On July 5 at 0900 UTC (5 a.m. EDT) satellite data helped confirm that Neoguri had become a typhoon in the Northwestern Pacific after it passed Guam. At that time it was centered near 16.0 north and 137.0 east, about 813 nautical miles (935.6 miles/1,506 km) southeast of Kadena Air Base. It was moving west-northwest at 14 knots (16.1 mph/25.9 kph) and had maximum sustained winds near 115 knots (132.3 mph/213.0 kph).

This false-colored infrared image of Supertyphoon Neoguri was taken by the AIRS instrument aboard NASA's Aqua satellite on July 6 at 17:17 UTC (1:17 p.m. EDT). Purple indicates strongest thunderstorms. Credit: NASA JPL, Ed Olsen

On July 6 Typhoon Neoguri continued to strengthen. Neoguri was located near 18.5 north and 131.4 east at 0900 UTC (5 a.m. EDT) on July 6. That's about 661 nautical miles (760.7 miles/1,224 km) southeast of Kadena Air Base, Okinawa, Japan. It had maximum sustained winds near 120 knots (138.1 mph/222.2 kph) and was moving to the west-northwest at 15 knots (17.2 mph/27.7 kph). The Joint Typhoon Warning Center or JTWC noted that Neoguri was generating very rough and high seas as high as 32 feet (9.7 meters).

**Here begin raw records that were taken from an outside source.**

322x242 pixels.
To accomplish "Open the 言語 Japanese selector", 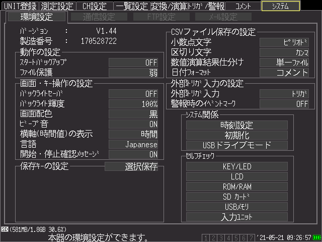I will point(133,145).
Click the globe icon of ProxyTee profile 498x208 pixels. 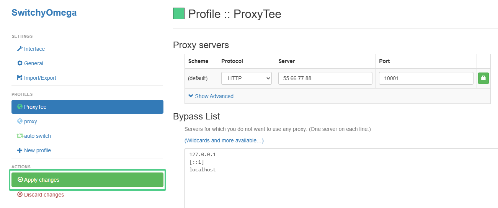click(x=20, y=107)
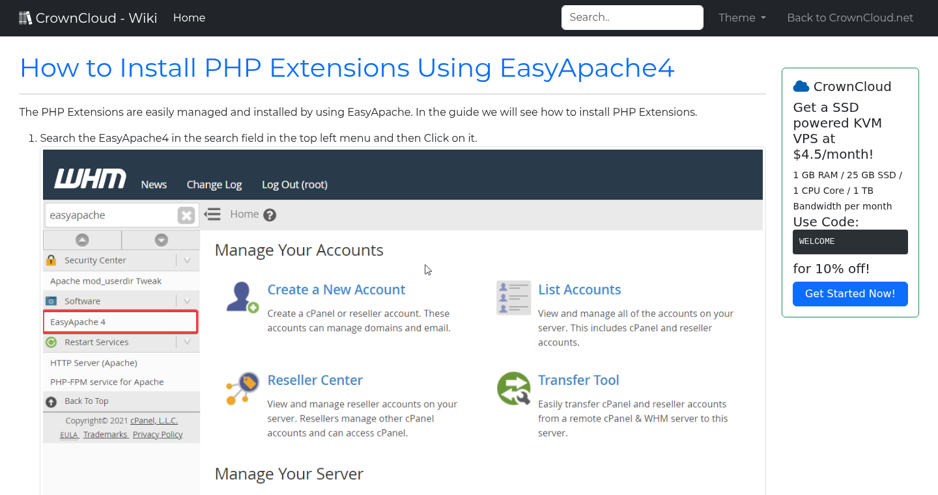Click the Software section icon
This screenshot has height=495, width=938.
pos(51,301)
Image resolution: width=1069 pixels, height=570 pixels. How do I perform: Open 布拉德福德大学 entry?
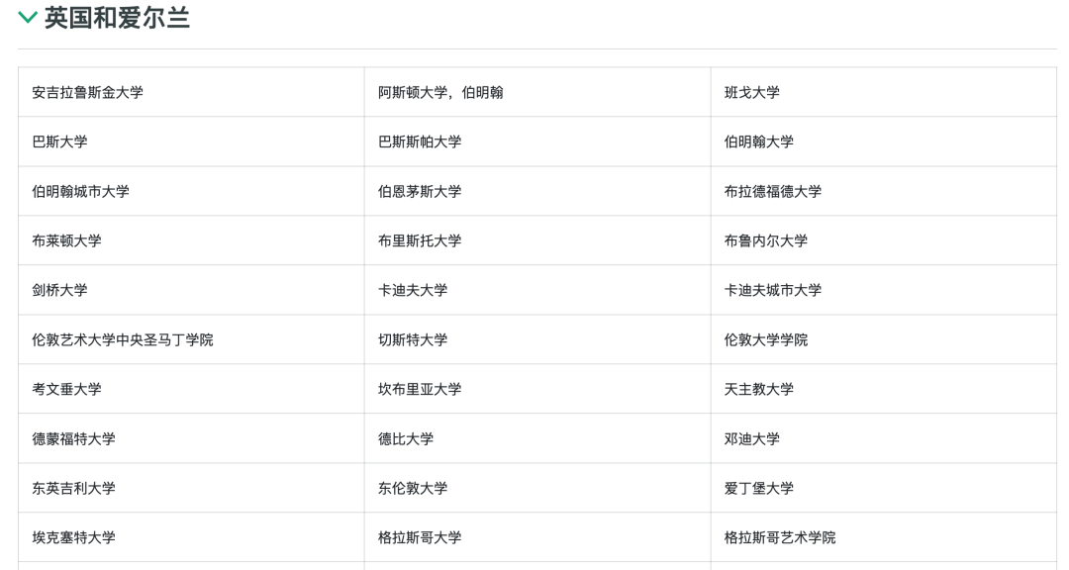[773, 191]
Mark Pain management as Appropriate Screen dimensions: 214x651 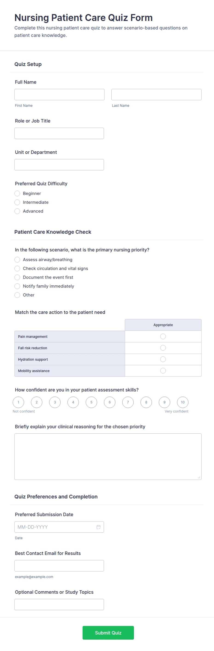click(x=163, y=336)
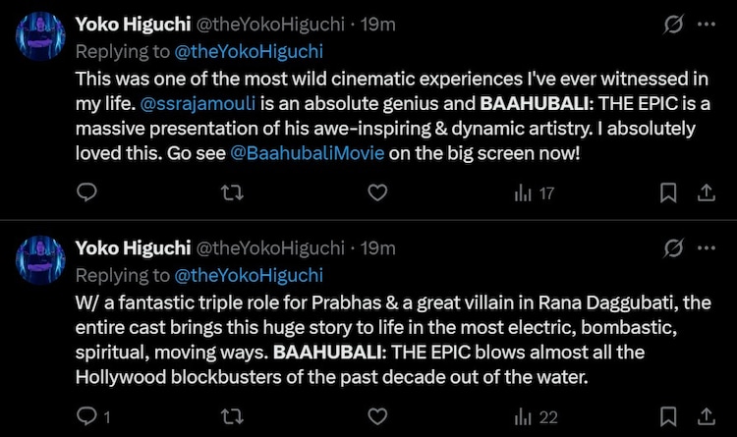The height and width of the screenshot is (437, 737).
Task: Open Grok icon on first tweet
Action: tap(674, 25)
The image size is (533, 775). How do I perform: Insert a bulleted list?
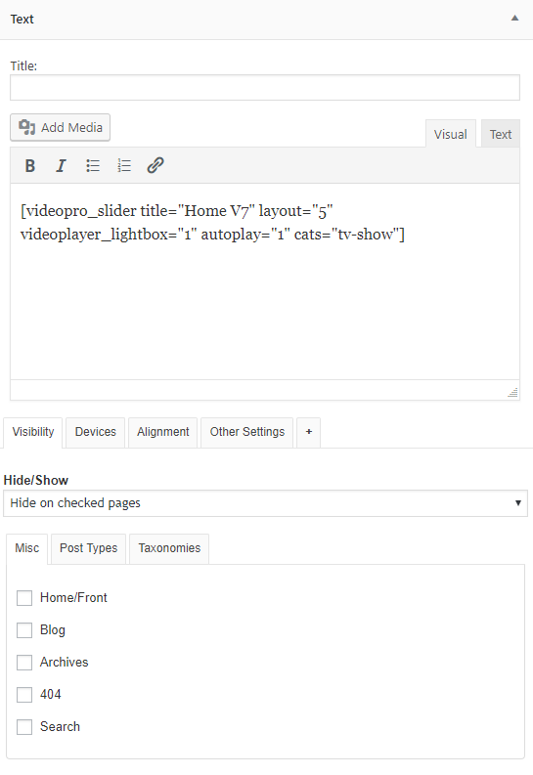(x=93, y=165)
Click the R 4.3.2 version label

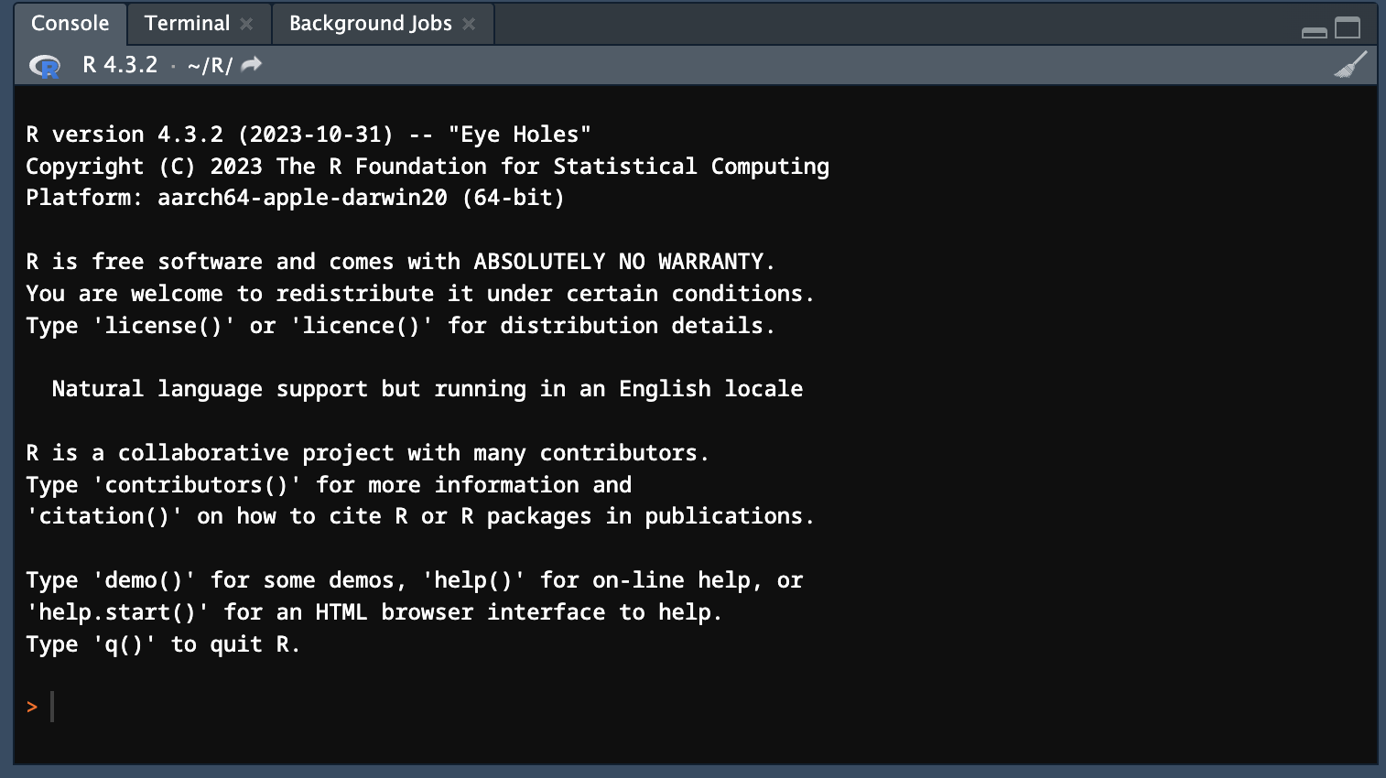click(x=120, y=65)
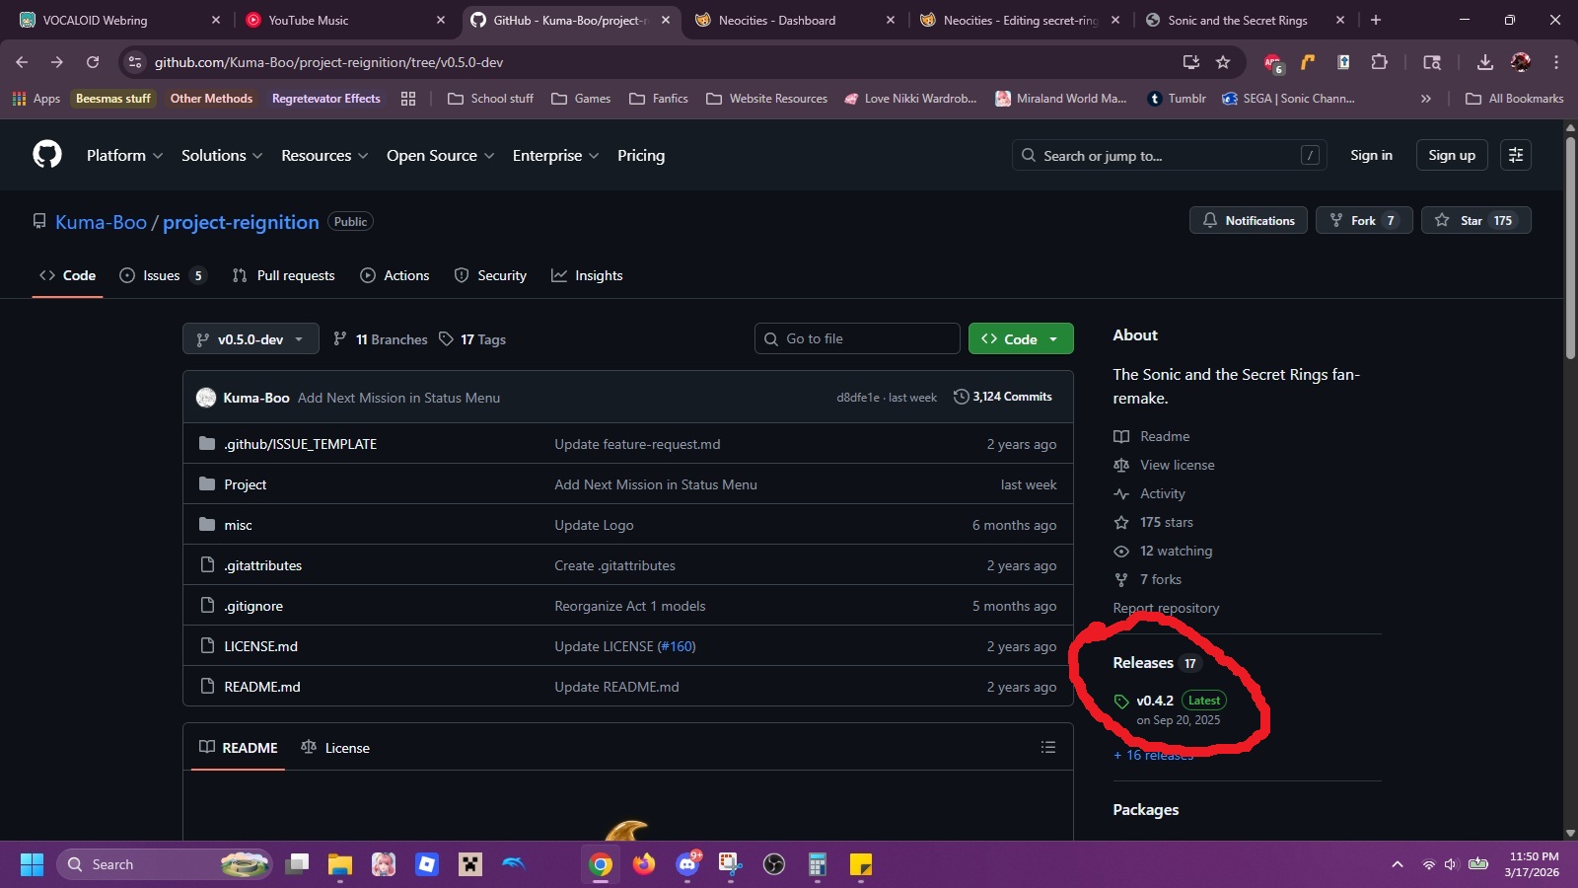Star the project-reignition repository

[x=1475, y=220]
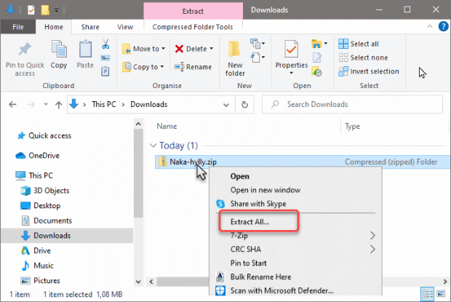
Task: Click the Search Downloads field
Action: point(352,105)
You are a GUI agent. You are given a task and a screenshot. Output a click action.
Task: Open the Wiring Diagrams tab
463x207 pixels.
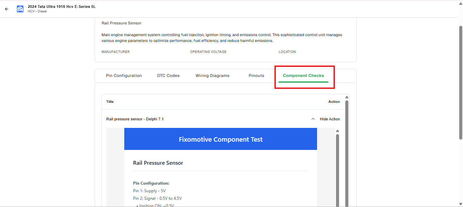(x=212, y=75)
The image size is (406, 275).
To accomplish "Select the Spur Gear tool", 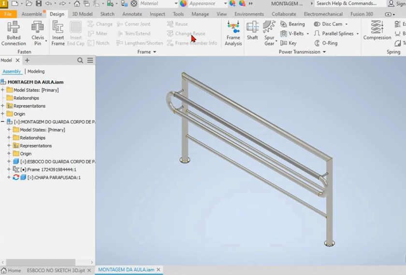I will tap(269, 33).
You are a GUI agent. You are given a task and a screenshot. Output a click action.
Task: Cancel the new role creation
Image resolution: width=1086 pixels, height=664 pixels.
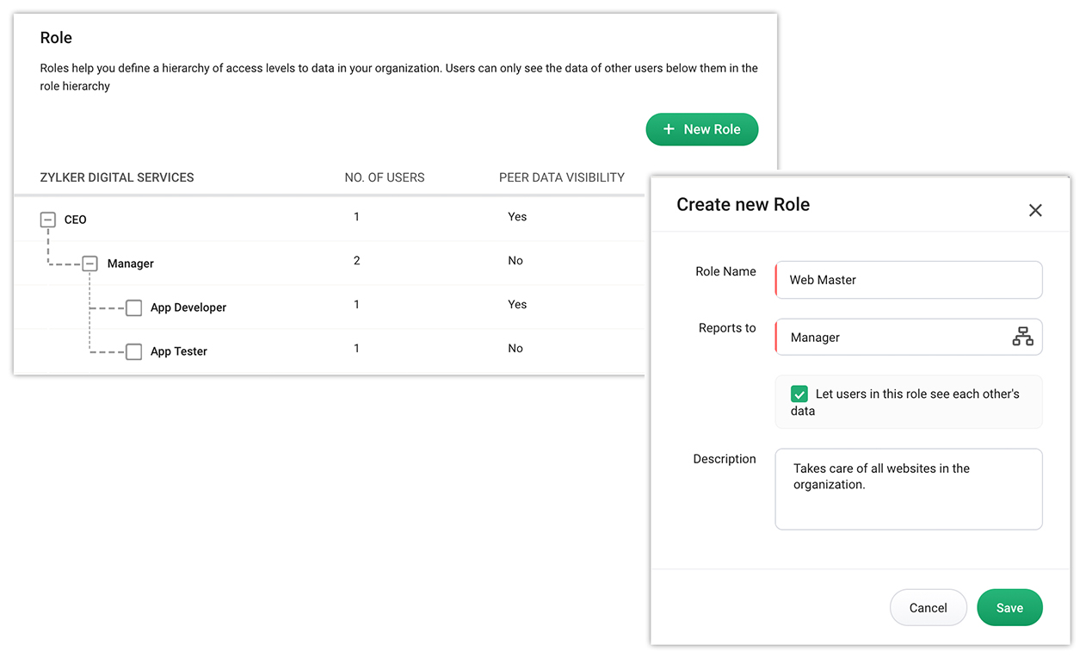point(928,608)
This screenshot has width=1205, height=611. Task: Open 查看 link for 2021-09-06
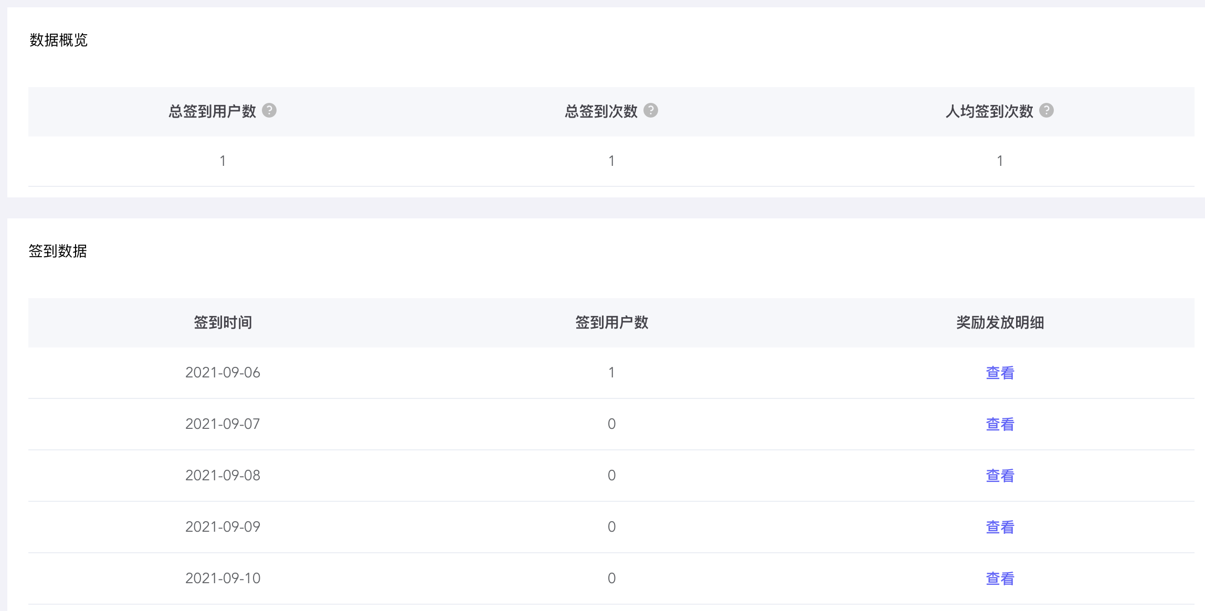1000,373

A false-colored infrared image of Supertyphoon Neoguri on July 6 at 17:17 UTC (1:17 p.m. EDT) was made at NASA's Jet Propulsion Laboratory in Pasadena, California using data from the Atmospheric Infrared Sounder (AIRS) instrument. AIRS flies aboard NASA's Aqua satellite. The infrared imagery showed very cold, high, powerful thunderstorms around the center of Neoguri's 40-nautical-mile-wide-eye and in a thick band south of the center.

By July 7 at 1500 UTC (11 a.m. EDT), Neoguri had grown into a supertyphoon with maximum sustained winds near 130 knots (149.6 mph/240.8 kph). The JTWC expects Neoguri to strengthen further. Neoguri was located near 21.6 north latitude and 127.3 east longitude, about 246 nautical miles (283.1 miles/455.6 km) south-southwest of Kadena Air Base, Okinawa, Japan. It was moving to the northwest at 15 knots (17.2 mph/27.7 kph). As Neoguri strengthened, the ocean has become more turbulent, and JTWC estimates maximum significant wave heights near 40 feet (12.1 meters).

Tropical storm-force winds extend 210 nautical miles (241.7 miles/388.9 km) from the center, and hurricane-force winds extend up to 60 nautical miles (69.0 miles/111.1 km) from the center.

For a graphic of watches in warnings in effect in Japan, visit the Japan Meteorological Agency's page: http://www.jma.go.jp/en/warn/.

Neoguri is moving northwest and continuing to strengthen. The JTWC expects Neoguri to turn to the north late on July 7 (EDT) and pass Kadena Air Base. A landfall in Kyushu is expected by July 9. The JTWC noted in a July 7 discussion: by July 9, cooling sea surface temperatures, increasing vertical wind shear ahead of the mid-latitude westerlies (winds), and landfall into Kyushu, Japan, will slowly erode the system.